The area that includes French's Salient was developed into the upscale Barrett Green subdivision off New Salem Road in the late1990s, but the developers, Jim Willoughby and Joe Sewell of nearby Acworth, were sensitive to the historic nature of the property. They designed the subdivision so that virtually no trenches were destroyed. Rather, they used them as greenbelt buffers between adjoining properties. They are protected by covenants as well. French had crowded his entire artillery battalion in the salient, some 12 pieces, according to Scaife. That encompassed Guibor's Battery, Ward's Alabama Battery and Hoskin's Mississippi Battery, Wright said. All three batteries were under the command of Maj. George S. Storr, who commanded all of French's artillery, which had a complement of 10 Napoleons and a pair of 3-inch rifled cannons, according to Wright.
Peter Simonson killed Marker is at the intersection of Frank Kirk Road and Kennesaw Due West Road, on the right when traveling north on Frank Kirk Road.
Grave of Simonson in Columbia City Indiana. On June 15th, 1864 Captain Simonson ordered the artillery shot that killed Confederate General Leonidas Polk. Simonson himself was killed the next day by a rebel sharp shooter at Pine Mountain, Georgia.

PROVIDED INFORMATION =

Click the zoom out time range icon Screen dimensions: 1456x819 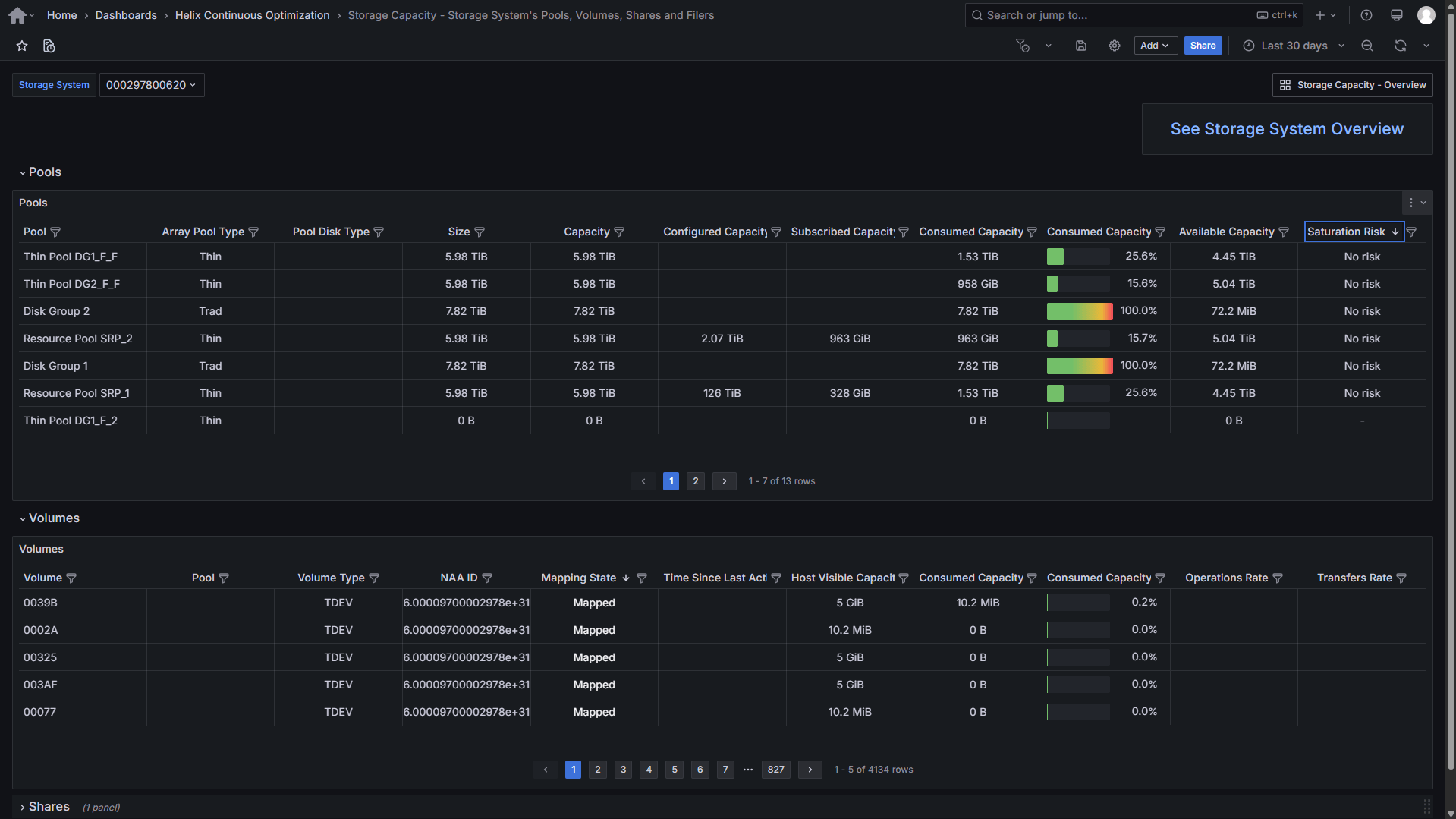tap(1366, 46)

---

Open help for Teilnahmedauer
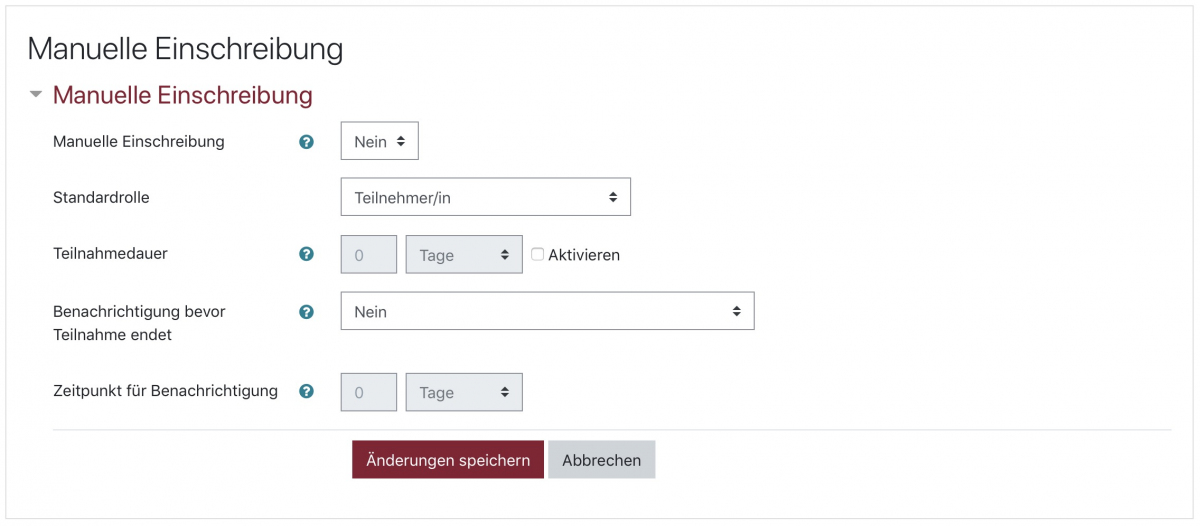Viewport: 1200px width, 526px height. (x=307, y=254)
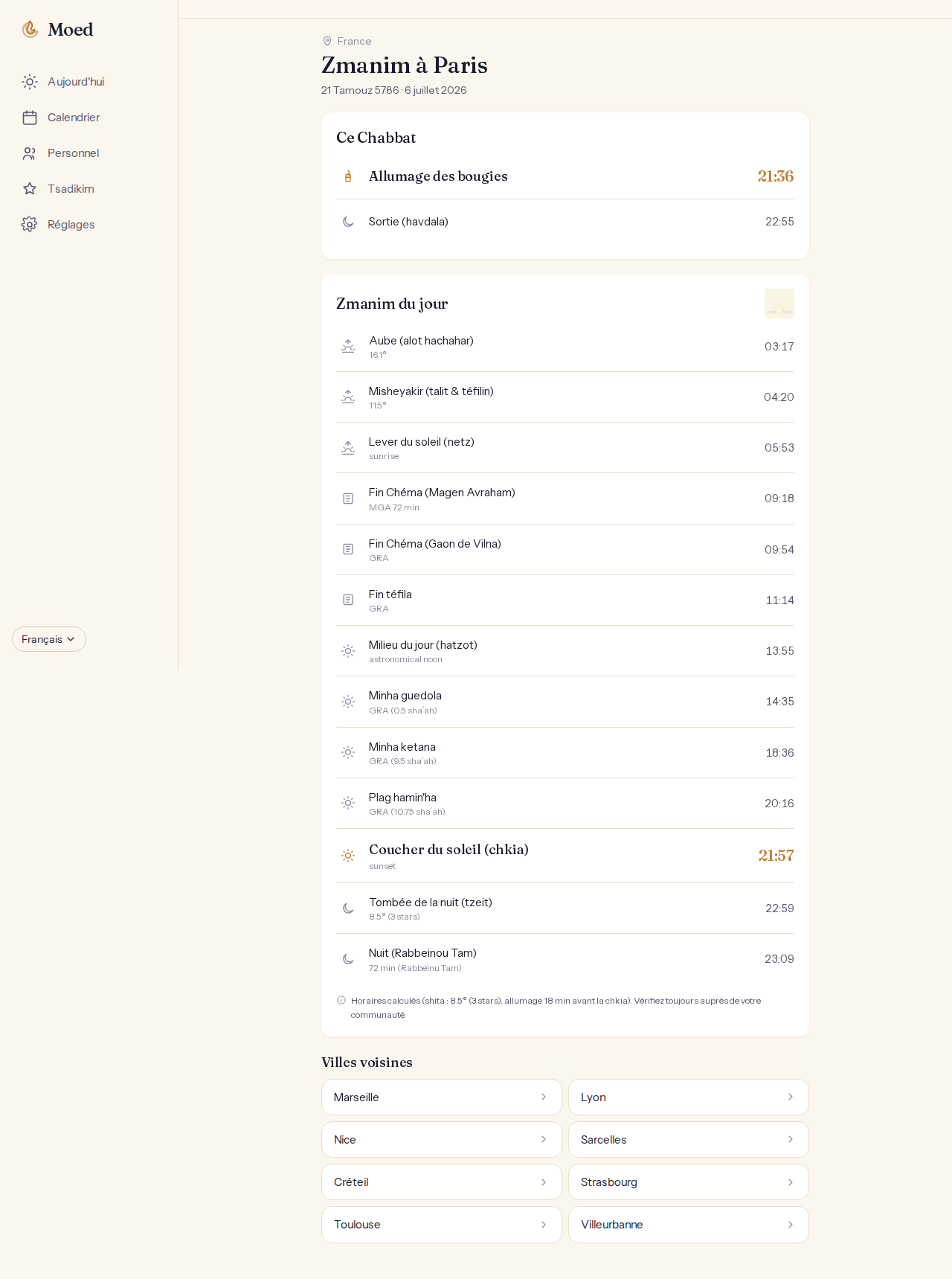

REQUIRED WORK =
Using the text about French's Salient, say whether each of the following statements agrees with it, answering yes or no and quoting the exact words of the text that decide it: (a) The builders of the Barrett Green subdivision destroyed most of the trenches. (b) Guibor's, Ward's and Hoskin's batteries were all under Maj. George S. Storr. (c) Simonson was killed on the same day as General Leonidas Polk.

RESULT =
(a) No: "They designed the subdivision so that virtually no trenches were destroyed."
(b) Yes: "All three batteries were under the command of Maj. George S. Storr"
(c) No: "Simonson himself was killed the next day by a rebel sharp shooter at Pine Mountain, Georgia."